◆ Activity ◆
In the listing below, a line holding "Given: Click the Replace ab-ac icon" and a line holding "547x389 pixels." mark the range. Retype both exactly, with all lines between them.

◆ Dataset ◆
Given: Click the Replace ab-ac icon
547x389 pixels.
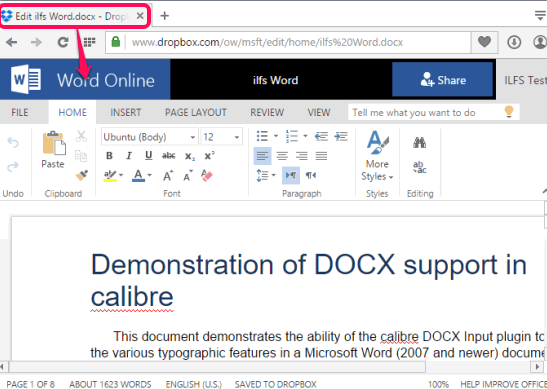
* * *
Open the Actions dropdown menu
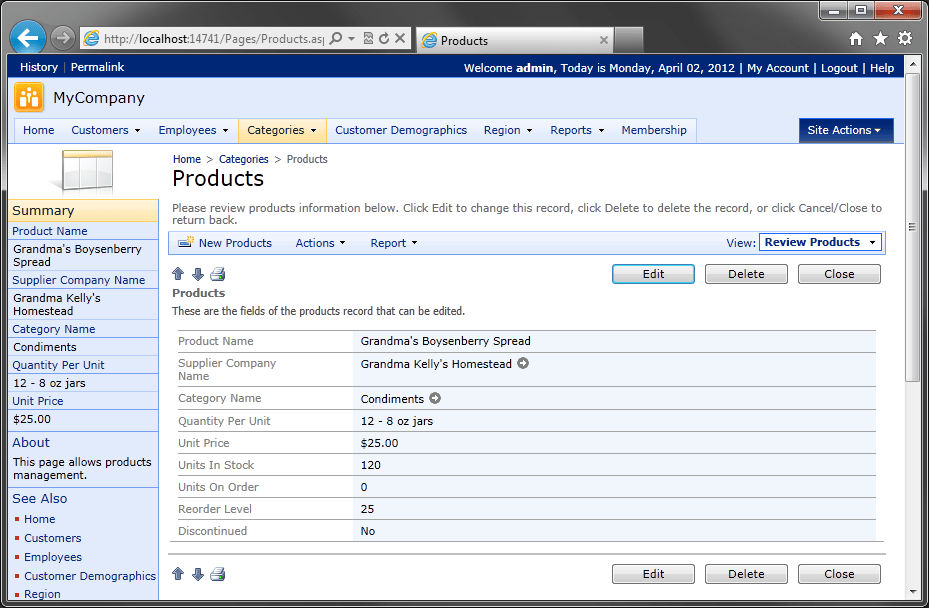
* * *
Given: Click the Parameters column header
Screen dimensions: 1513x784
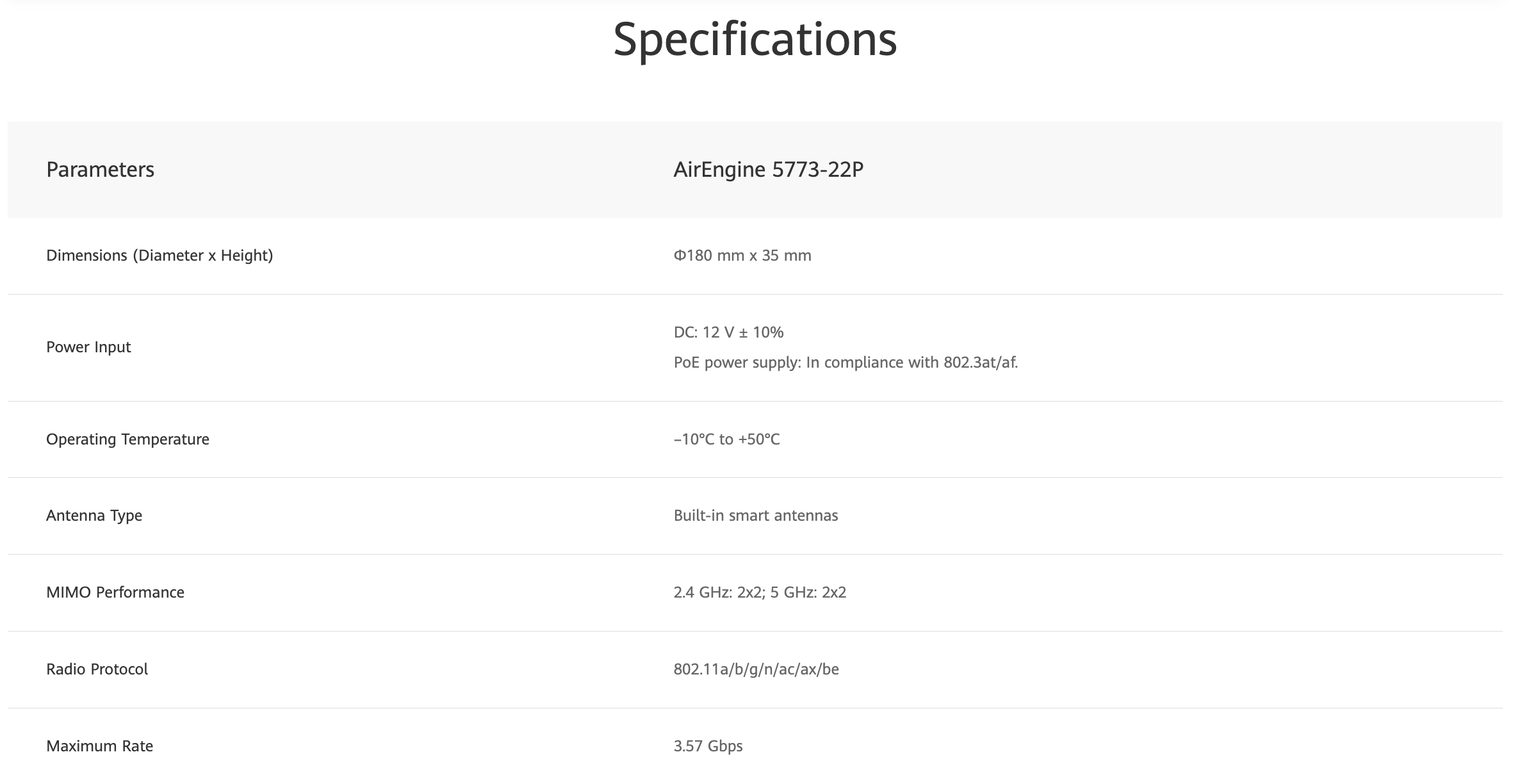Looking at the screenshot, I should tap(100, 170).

◆ Expected output ◆
Given: Click the Replace ab-ac icon
547x389 pixels.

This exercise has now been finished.